The required result is a copy of each line below in which "agent" appears.

------ Dataset ------

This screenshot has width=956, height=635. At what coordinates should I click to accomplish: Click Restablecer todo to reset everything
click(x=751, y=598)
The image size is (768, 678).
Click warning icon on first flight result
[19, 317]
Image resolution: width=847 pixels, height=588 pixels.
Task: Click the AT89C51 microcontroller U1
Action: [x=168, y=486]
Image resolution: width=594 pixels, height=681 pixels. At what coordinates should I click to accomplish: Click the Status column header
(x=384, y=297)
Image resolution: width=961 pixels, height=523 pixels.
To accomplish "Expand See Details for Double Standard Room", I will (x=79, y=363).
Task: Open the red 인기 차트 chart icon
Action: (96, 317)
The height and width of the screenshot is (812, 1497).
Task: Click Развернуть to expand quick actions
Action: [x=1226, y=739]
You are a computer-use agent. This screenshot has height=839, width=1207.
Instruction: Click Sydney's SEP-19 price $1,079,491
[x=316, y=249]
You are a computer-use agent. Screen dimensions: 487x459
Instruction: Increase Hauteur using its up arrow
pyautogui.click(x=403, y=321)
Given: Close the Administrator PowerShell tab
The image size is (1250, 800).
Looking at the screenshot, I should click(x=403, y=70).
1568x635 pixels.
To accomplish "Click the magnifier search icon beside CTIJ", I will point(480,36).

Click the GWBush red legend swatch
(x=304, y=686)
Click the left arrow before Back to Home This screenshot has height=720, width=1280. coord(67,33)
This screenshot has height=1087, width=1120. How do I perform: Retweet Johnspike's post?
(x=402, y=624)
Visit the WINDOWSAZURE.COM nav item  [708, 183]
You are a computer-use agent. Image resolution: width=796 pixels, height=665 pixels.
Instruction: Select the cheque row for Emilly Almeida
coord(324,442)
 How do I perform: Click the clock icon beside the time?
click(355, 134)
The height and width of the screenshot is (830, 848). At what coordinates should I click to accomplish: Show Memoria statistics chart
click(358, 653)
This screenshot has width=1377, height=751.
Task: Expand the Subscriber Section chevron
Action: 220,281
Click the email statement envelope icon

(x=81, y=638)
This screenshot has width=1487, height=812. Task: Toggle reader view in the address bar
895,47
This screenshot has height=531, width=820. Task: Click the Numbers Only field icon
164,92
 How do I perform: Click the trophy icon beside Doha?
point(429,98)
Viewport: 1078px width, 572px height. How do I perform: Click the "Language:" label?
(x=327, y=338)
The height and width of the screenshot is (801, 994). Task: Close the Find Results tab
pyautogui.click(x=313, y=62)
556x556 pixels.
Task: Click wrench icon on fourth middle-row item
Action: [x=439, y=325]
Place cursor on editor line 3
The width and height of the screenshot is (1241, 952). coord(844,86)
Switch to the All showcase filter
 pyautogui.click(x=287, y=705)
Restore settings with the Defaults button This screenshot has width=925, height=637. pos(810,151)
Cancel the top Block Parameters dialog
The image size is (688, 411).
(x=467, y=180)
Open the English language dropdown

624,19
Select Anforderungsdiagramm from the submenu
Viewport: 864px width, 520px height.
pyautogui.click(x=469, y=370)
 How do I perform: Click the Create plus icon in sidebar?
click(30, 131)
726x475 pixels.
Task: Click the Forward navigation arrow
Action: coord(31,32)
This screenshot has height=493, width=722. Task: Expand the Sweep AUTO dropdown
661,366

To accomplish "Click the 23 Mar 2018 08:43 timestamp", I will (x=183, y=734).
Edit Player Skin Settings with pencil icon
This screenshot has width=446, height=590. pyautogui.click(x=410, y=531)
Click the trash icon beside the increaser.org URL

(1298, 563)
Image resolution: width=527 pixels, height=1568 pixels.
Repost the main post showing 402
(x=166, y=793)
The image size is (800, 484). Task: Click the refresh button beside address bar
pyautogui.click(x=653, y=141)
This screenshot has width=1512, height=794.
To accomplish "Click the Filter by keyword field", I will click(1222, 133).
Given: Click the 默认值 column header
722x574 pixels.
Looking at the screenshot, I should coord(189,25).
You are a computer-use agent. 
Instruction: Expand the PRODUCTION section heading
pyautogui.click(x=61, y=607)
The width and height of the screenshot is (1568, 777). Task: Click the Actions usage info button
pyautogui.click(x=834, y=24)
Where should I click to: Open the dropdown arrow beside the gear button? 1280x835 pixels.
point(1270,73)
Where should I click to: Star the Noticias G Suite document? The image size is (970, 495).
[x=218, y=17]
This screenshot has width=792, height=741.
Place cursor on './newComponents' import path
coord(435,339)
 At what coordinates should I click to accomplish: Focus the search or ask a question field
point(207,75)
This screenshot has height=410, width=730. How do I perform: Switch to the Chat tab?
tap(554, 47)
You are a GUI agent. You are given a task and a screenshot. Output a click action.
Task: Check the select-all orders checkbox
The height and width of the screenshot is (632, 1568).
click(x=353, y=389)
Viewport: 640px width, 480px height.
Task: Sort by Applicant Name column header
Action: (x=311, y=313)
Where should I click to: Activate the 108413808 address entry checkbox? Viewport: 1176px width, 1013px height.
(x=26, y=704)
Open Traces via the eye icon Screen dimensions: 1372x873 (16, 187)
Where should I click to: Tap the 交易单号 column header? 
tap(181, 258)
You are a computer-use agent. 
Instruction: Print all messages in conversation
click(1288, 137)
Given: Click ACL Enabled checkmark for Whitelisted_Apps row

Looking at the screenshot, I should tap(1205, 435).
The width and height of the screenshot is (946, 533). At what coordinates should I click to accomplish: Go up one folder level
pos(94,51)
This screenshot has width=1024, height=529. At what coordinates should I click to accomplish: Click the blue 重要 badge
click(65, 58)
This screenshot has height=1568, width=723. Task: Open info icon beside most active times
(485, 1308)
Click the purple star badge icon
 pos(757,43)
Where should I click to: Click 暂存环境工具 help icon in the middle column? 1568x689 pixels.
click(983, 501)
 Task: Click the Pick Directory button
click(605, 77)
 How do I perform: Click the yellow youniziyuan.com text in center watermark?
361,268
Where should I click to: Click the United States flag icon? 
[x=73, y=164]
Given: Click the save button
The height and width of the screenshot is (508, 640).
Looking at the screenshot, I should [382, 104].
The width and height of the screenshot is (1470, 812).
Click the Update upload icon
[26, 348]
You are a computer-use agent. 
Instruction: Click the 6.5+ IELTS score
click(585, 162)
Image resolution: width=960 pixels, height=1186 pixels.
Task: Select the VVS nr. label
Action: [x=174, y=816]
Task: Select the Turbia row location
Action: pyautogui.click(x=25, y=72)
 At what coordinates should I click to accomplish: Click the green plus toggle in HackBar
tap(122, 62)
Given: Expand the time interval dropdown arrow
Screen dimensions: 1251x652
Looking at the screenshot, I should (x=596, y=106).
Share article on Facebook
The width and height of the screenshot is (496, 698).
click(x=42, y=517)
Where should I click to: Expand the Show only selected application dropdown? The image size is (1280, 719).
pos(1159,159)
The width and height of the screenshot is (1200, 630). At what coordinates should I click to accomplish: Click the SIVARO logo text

------

**Answer to this task:**
You are a computer-use agent. This screenshot has height=839, width=1207.
You are a computer-use agent. Screen dimensions: 487x459
You are a computer-use agent. Image resolution: width=796 pixels, height=665 pixels.
You are a computer-use agent. 
You are a GUI agent. You are given a task and a screenshot. Output a click action.
You are a computer-use agent. 
You are a computer-use agent. 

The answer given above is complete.